• [REQUIREMENTS]:
(A) According to the multiplication bowl article, what was the final score of the game?
(B) Reproduce the multiplication bowl article word for word, everything from "Photographer: erica miller/gazette" down to "that comes afterward.".
(C) Go on with the multiplication bowl article from the point where it stops.

--- start TEXT BLOCK ---

High-scoring affair at McNulty Academy’s annual Super Bowl of Multiplication in Amsterdam

In third grade's annual big game, neither side could be stopped by multiplication problems
High-scoring affair at McNulty Academy’s annual Super Bowl of Multiplication in Amsterdam
Team Saints huddles for a multiplication answer at McNulty Academy in Amsterdam.
Photographer: erica miller/gazette photographer

The eighth annual Super Bowl of Multiplication at the R.J. McNulty Academy for International Studies & Literacy Magnet School in Amsterdam was a good-old-fashioned shootout. Final score: 64-56.

The best multipliers in McNulty’s trio of third-grade classes squared off Friday in what has become an annual celebration of multiplication and battle.

Students earn a spot on the field – it’s actually a basketball court with tape marking out yard lines and orange cones designating the sidelines – if they can memorize all of their basic multiplication facts. The multiplication tables – “five times two is 10, five times three is 15, five times four is 20,” and so on – serve as a foundation of all the math that comes afterward.

“Multiplication is a huge part of third-grade math, and they need to know their facts to be successful in third grade and every grade beyond,” said Karyn Cognetti, a McNulty teacher who has led the multiplication bowl since its inception.

For eight years now, the school has hosted the competition to excite students about learning their basic multiplication tables. Working in teams, students pass a football back and forth; after each catch, principal Eric Romano called out a multiplication problem. The students huddled before calling out their answer. A correct answer moves the ball closer to the end zone. Enough correct answers and they score.

The problems came in a fast frenzy as each team moved down the field with ease.

“Three times six?”

“18.”

“Nine times nine?”

“81.”

--- end TEXT BLOCK ---
--- start SUPPLIED INFORMATION ---

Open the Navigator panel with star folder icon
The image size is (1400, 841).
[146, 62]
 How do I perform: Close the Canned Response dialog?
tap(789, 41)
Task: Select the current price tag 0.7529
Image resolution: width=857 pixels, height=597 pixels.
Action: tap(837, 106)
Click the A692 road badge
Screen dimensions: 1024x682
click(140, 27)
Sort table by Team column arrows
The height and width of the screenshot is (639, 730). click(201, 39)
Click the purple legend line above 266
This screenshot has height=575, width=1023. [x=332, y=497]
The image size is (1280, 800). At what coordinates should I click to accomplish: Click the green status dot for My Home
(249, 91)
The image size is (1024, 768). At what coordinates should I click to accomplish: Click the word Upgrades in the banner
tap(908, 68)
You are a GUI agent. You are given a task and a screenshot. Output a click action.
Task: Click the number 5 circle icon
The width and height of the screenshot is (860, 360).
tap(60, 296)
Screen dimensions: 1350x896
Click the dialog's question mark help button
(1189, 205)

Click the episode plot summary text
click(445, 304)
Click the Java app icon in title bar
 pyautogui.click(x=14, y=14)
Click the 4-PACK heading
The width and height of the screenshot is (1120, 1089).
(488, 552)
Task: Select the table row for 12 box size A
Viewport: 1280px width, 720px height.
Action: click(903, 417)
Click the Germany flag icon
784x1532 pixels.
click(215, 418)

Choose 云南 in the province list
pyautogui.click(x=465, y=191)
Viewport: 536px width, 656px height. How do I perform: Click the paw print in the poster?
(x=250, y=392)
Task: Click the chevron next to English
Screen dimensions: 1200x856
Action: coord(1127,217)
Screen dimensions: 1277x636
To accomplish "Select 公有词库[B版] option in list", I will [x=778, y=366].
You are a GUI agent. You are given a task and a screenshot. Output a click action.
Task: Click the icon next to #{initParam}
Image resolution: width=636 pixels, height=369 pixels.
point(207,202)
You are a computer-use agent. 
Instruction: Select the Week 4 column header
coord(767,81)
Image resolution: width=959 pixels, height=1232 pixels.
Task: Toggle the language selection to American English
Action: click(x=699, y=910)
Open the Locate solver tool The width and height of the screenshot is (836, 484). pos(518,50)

--- end SUPPLIED INFORMATION ---

• [ANSWER LIST]:
(A) 64-56

(B)
Photographer: erica miller/gazette photographer

The eighth annual Super Bowl of Multiplication at the R.J. McNulty Academy for International Studies & Literacy Magnet School in Amsterdam was a good-old-fashioned shootout. Final score: 64-56.

The best multipliers in McNulty’s trio of third-grade classes squared off Friday in what has become an annual celebration of multiplication and battle.

Students earn a spot on the field – it’s actually a basketball court with tape marking out yard lines and orange cones designating the sidelines – if they can memorize all of their basic multiplication facts. The multiplication tables – “five times two is 10, five times three is 15, five times four is 20,” and so on – serve as a foundation of all the math that comes afterward.

(C)
But the toughest problems were reserved for two-point conversions.

“Eight times 80?” Romano called out.

After conferring together in the huddle, many of the third-grade students puzzling through the problem with their fingertips, the group landed on their answer. “640.

“640 is correct,” Cognetti cheered another score.

In the end, the McNulty Jaguars barely edged out the McNulty Saints, scoring as the final seconds of the game ticked off the clock.

“It was good because we won,” said 9-year-old Jeshuaine Ressy, who caught one pass as she spun around and clung tightly to the ball in the endzone. “We just kept on getting points, because we are smart and know our multiplication facts.”

She wasn’t wrong. From the start of the game, both teams went back and forth, scoring on every possession. In fact, the teams could not be stopped on any possession. In fact, the teams could not be stopped on any down.

Both teams answered every multiplication problem thrown at them with aplomb. With neither team fumbling a problem, the game came down to clock management and who had the final possession.

“The coin toss, that gave them more time to score,” 8-year-old Mason Uriola, captain of the losing team, said after the game. But he was proud of his team. “They were working together, having fun and getting them all correct.”